Your task ▸
Scan the entries for the word "will" and report how many lines contain it, as a number with no other words.

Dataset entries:
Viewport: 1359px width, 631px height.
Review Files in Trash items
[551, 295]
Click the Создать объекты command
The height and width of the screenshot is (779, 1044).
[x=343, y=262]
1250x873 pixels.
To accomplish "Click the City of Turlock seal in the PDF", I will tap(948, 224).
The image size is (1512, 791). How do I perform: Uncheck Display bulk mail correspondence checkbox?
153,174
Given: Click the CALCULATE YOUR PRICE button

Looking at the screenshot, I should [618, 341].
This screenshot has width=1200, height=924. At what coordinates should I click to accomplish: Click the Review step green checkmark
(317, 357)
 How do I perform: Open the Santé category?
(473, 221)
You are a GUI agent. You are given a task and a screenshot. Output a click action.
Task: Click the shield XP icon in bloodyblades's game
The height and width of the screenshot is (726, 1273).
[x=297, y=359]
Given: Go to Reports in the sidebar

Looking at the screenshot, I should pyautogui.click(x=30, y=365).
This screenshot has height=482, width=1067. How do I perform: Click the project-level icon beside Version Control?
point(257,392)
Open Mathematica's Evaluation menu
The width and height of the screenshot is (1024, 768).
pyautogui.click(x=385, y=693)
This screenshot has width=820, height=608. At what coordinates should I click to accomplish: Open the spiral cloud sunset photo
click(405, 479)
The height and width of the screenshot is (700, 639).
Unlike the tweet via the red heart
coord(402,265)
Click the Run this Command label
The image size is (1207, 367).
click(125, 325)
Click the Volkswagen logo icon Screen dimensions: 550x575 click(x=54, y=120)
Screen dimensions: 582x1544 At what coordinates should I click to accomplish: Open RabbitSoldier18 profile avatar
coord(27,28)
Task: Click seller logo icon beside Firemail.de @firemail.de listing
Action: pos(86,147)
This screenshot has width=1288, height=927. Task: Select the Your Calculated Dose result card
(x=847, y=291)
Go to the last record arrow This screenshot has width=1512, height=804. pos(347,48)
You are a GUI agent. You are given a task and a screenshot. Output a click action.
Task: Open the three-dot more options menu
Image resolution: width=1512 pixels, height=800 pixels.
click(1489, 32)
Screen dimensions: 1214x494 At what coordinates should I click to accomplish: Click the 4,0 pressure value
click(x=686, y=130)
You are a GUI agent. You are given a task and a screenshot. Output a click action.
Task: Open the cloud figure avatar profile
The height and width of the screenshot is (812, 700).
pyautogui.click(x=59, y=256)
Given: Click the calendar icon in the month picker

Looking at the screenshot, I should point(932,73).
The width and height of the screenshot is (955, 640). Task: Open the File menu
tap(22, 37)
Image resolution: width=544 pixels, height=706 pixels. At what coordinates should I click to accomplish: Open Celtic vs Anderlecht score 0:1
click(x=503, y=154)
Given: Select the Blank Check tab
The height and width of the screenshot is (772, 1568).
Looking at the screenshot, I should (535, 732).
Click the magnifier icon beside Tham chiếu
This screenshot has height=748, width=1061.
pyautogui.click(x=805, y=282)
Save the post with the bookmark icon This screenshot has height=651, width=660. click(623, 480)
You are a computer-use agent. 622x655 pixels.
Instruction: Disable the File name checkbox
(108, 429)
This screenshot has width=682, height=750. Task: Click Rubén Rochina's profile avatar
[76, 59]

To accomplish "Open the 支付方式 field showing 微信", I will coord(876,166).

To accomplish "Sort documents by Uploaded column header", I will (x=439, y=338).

Solution ▸
3